А вот как сотоварищ или собрат, Петровна «тяжеловата», особенно если ты чужак, коим я как раз и являлась. Поначалу я не могла уловить, чего же нас так «ударяет» друг о друга. Когда она правила мои тексты «по фактам», тут все было нормально, но как только она начинала вторгаться в эмоциональную сферу (а я не в отделе информации работала, я писала «на разворот», то есть статьи о людях, о чувствах, о жизни героев в трудных обстоятельствах), я понимала, что между нами – пропасть. Один случай объяснил мне многое и сразу. На редакционной вечеринке заговорили о детях. Анжелика, рассказывая о своем взрослом сыне, легко, напористо произнесла фразу:
– Бывает, я Витьке дам подзатыльник и говорю ему: «Ты что, идиот?»

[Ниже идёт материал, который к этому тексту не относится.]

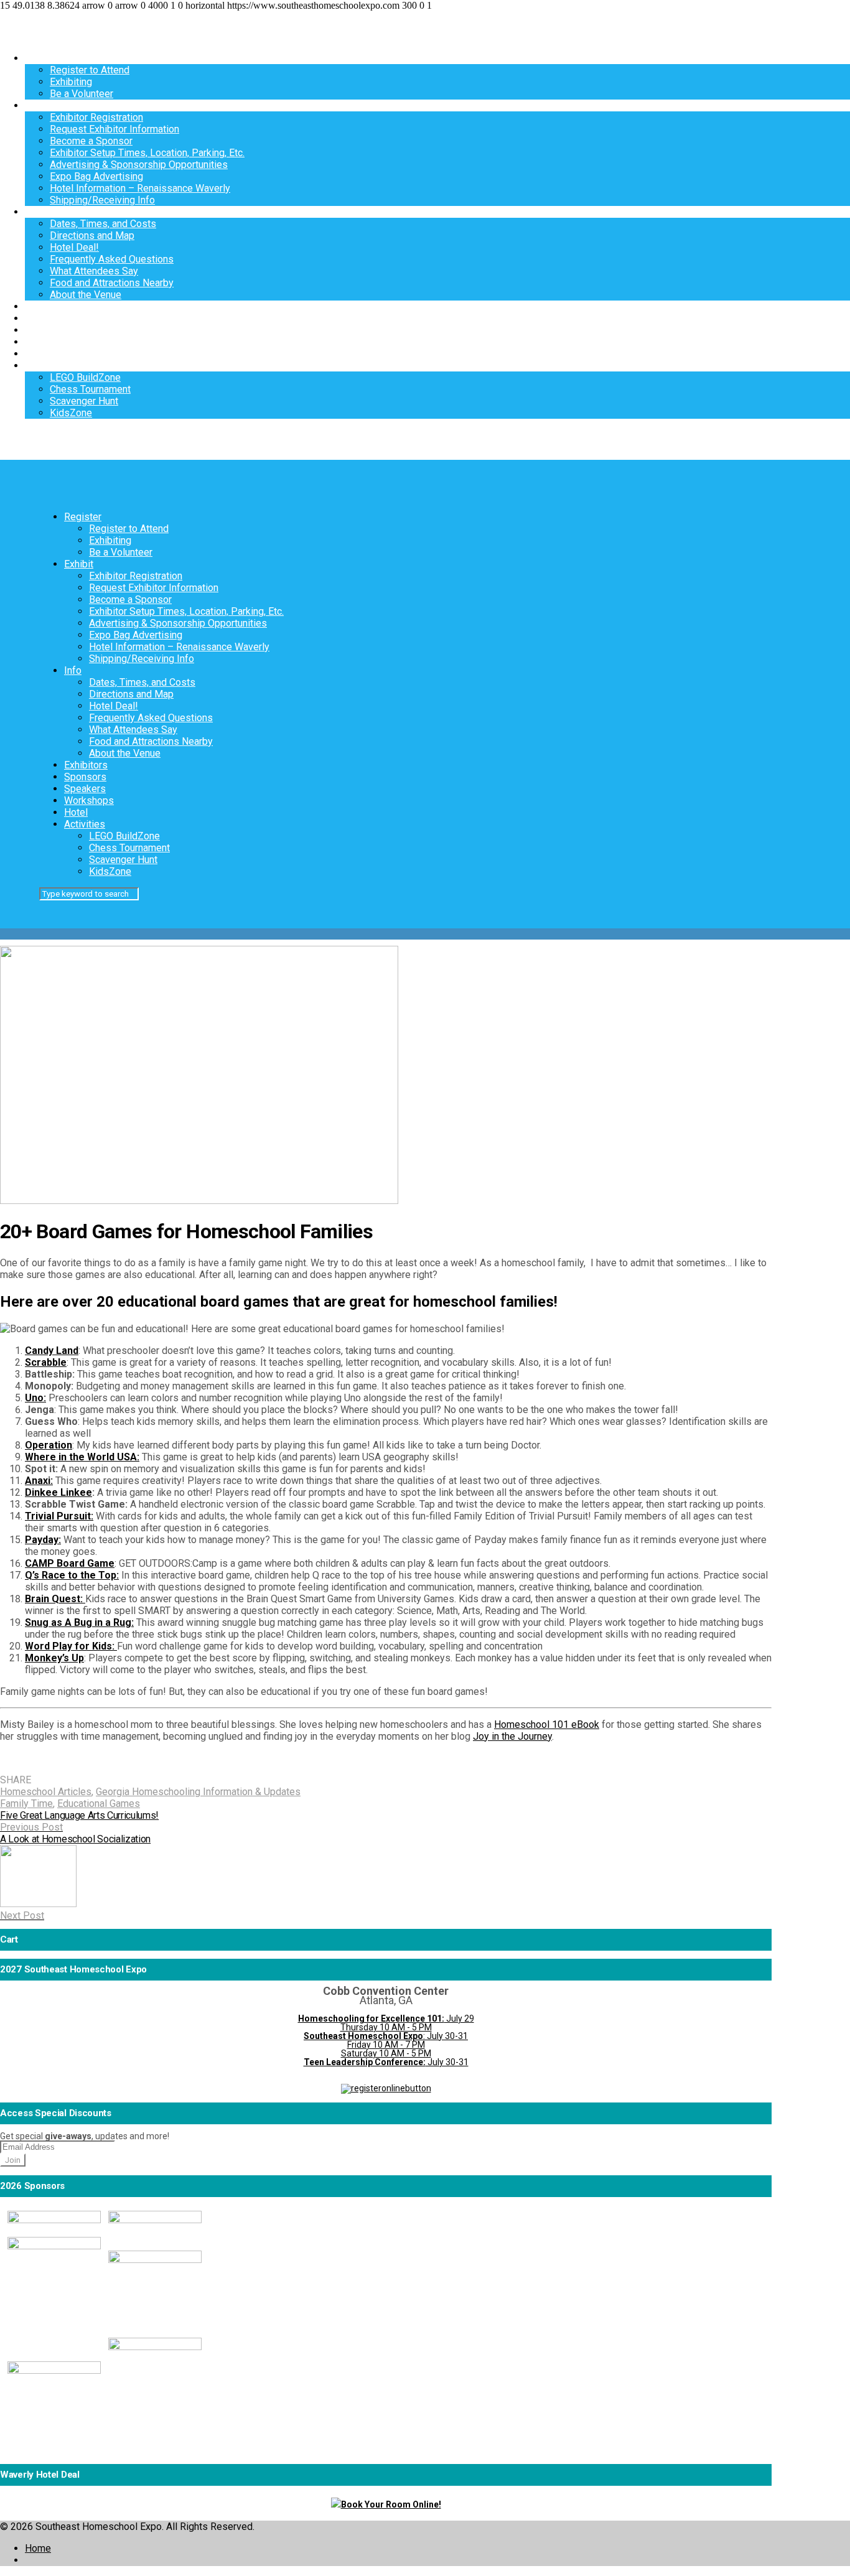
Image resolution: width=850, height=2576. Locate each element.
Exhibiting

– А-а-а… он не обижается? – протянула нежная Лера. – Он ведь у вас взрослый совсем!
– Так я же любя!
Тут у меня и случилось прозрение. Не говоря уже о том, что я не смогла бы сказать сыну «идиот», он бы мне вряд ли простил и это слово, и подзатыльник. Меня, например, родители не били никогда и ни разу на меня не кричали. А здесь я увидела совершенно другую модель отношений матери, образованной матери, которая наверняка считает себя интеллигентным человеком, и взрослого сына. Если уж там возможна грубость «из любви», чего тогда церемониться с другими людьми?!